The conditions, imposed after six months of discussions between BDB, the Independent Television Commission (ITC) and the European Commission (EC), restrict the length of the programme supply agreements to five years - and prevent BDB directors from also sitting on the board of BSkyB, its main competitor.

BSkyB was originally a member of the BDB consortium, but was forced to pull out by the ITC before the licence was awarded. However, BSkyB will still supply BDB with programmes. The original contract between BDB and BSkyB was for seven years. As a result of the conditions imposed by the ITC, it will be reduced to five.

The ITC subsequently dismissed unconfirmed reports that the EC had yet to approve the deal.

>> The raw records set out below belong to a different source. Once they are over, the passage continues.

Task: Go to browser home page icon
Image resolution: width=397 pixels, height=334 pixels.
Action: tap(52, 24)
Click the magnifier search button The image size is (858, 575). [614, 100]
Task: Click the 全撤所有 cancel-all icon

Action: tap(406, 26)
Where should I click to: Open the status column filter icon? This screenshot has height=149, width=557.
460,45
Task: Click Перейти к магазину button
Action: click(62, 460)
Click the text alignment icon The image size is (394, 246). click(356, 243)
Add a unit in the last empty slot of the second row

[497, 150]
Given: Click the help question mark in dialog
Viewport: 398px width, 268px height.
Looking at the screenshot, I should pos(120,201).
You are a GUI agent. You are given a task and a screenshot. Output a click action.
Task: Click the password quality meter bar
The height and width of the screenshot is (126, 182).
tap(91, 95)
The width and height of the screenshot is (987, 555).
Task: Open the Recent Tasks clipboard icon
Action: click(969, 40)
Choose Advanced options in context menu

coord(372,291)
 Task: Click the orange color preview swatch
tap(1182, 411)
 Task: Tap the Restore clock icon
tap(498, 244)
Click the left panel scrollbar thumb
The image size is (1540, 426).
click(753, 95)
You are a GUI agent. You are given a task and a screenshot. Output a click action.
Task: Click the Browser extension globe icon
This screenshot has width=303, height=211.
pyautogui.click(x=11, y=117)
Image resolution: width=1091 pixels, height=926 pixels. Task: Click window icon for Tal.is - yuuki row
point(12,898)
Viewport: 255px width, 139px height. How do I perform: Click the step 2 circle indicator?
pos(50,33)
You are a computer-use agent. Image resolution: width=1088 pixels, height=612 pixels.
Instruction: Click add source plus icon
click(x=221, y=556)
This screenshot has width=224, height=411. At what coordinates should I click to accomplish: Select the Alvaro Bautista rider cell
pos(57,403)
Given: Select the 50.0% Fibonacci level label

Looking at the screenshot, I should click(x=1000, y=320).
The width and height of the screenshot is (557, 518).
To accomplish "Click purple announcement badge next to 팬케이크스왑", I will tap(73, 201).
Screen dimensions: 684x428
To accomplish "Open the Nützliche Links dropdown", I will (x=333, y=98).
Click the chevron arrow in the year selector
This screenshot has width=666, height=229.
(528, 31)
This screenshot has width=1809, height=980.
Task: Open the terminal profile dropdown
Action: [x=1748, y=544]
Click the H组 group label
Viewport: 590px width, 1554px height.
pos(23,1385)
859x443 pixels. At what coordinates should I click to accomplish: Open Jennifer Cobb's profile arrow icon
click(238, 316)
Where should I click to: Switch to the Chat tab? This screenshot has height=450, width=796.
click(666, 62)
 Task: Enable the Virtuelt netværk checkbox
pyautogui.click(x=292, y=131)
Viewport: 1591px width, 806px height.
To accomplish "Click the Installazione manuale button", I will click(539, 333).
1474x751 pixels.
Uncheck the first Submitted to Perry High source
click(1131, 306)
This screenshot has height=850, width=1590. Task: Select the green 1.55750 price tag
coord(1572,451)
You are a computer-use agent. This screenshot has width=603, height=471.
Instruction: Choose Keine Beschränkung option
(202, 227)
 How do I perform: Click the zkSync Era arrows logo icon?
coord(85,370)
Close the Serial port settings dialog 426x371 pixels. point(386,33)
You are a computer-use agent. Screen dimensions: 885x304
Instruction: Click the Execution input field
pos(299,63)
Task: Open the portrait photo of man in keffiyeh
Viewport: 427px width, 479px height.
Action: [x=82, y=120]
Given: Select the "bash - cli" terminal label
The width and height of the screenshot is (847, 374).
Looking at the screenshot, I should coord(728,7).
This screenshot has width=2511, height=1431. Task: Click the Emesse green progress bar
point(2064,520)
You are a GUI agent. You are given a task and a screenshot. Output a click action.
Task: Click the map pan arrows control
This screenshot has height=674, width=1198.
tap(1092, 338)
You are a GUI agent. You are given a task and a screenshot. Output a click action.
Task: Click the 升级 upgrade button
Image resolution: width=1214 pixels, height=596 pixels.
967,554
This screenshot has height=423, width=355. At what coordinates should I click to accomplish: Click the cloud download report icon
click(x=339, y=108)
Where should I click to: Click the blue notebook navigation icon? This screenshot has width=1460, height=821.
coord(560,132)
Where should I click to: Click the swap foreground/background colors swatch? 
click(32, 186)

An ITC spokeswoman said the body had received a letter from the EC which said it accepted the conditions and stated they were compatible with European Union law.

The EC decided to look into the licence when NTL, which lost out to BDB in the bidding process, complained that BDB's agreement to show programmes supplied by BSkyB was anti-competitive.

The conditions also effectively force Gerry Robinson, Granada's chairman, to stand down from BDB's board. Mr Robinson is also chairman of BSkyB. Granada said yesterday that Henry Staunton, finance director, would sit on BDB's board instead of Mr Robinson.

Analysts said that the conditions were no surprise. "This is just the Commission wanting to put its fingerprints on the deal," said Mathew Horsman, media analyst at the stockbroker Henderson Crosthwaite, pointing out that the agreement between BSkyB and BDB would still be renewable when the five years were up.